Non-binary version of compressor/control valve direction constraints

When compression ratio >= 1 for compressors, the following constraint can be used to enforce one way direction of compression

f * (1 - \alpha) <= 0.

The reciprocal constraint can be used for control valves.

Note that binary variables are still needed if the min compression is anything other than 1.

Friction Factor

Change data format to use a friction factor instead of a resistance. Compute the resistance needed for the mathematical in the constraint template (similar to admittance values in Power Systems).

Create a constraint_template.jl

Create a constraint_template.jl so that parameters of constraints can be passed as variables or constants (or a mix). See PowerModels.jl for an example

Compressor Horsepower constraints

Implement a constraint of the form r * f (\alpha^m-1) \le E to enforce constraints on horsepower for compressors. For backwards compatibility, assume E is infinity of the data is not provided (and don't post the constraint). Also, for now, the current relaxation implementations will complete relax this constraint. (see MISOCP).

Test REQUIRE

In the test/REQUIRE includes,

AmplNLWriter
CoinOptServices

but in runtests there are guards of the form,

if (Pkg.installed("AmplNLWriter") != nothing && Pkg.installed("CoinOptServices") != nothing)
...
end

If AmplNLWriter, CoinOptServices remain in REQUIRE, these guards are not need. Otherwise AmplNLWriter, CoinOptServices should be removed from REQUIRE.

On a side note, I briefly used AmplNLWriter, CoinOptServices in the PowerModels CI, but pulling in the packages ended up taking so long the CI ran out of time! So I stopped using them.

Filter Depreciation Warning

When running tests there are several of these warnings,

WARNING: filter(flt, itr) is deprecated, use Iterators.filter(flt, itr) instead.

See if these can be resolved.

Constraint Return Values

Consider removing the constraint return values, e.g.,

c1 = @constraint(gm.model, -(1-yp)*gm.ref[:max_flow] <= f)
c2 = @constraint(gm.model, f <= (1-yn)*gm.ref[:max_flow])
return Set([c1, c2])   

In PowerModels these were not being used anyone and they were causing a performance issue. So I removed them.

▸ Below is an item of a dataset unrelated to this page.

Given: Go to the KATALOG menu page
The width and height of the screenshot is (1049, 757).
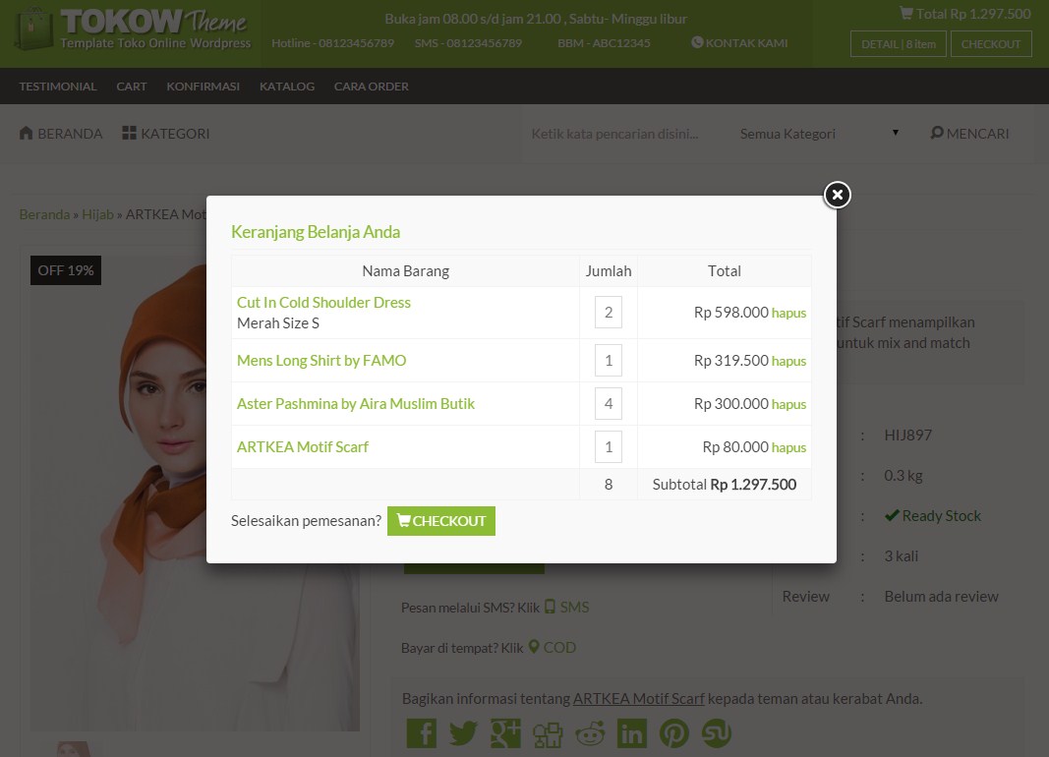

Explore removing qlfirm as a field

Supporting the concepts of both qlfirm and qlmin/qlmax seems counter intuitive to many people. However, there are some use cases that needed both of these concept. Now that there is support for multiple loads at a junction, it is time to revisit this. It might be possible to support these use cases with multiple loads.

Load Priorities

  • Provided optional data fields for giving priorities to consumers
  • Add extended objective function, which does load shedding with priority

Repo Metadata

In the github interface add, a description, keywords, and setup the website to link to the documentation on github pages.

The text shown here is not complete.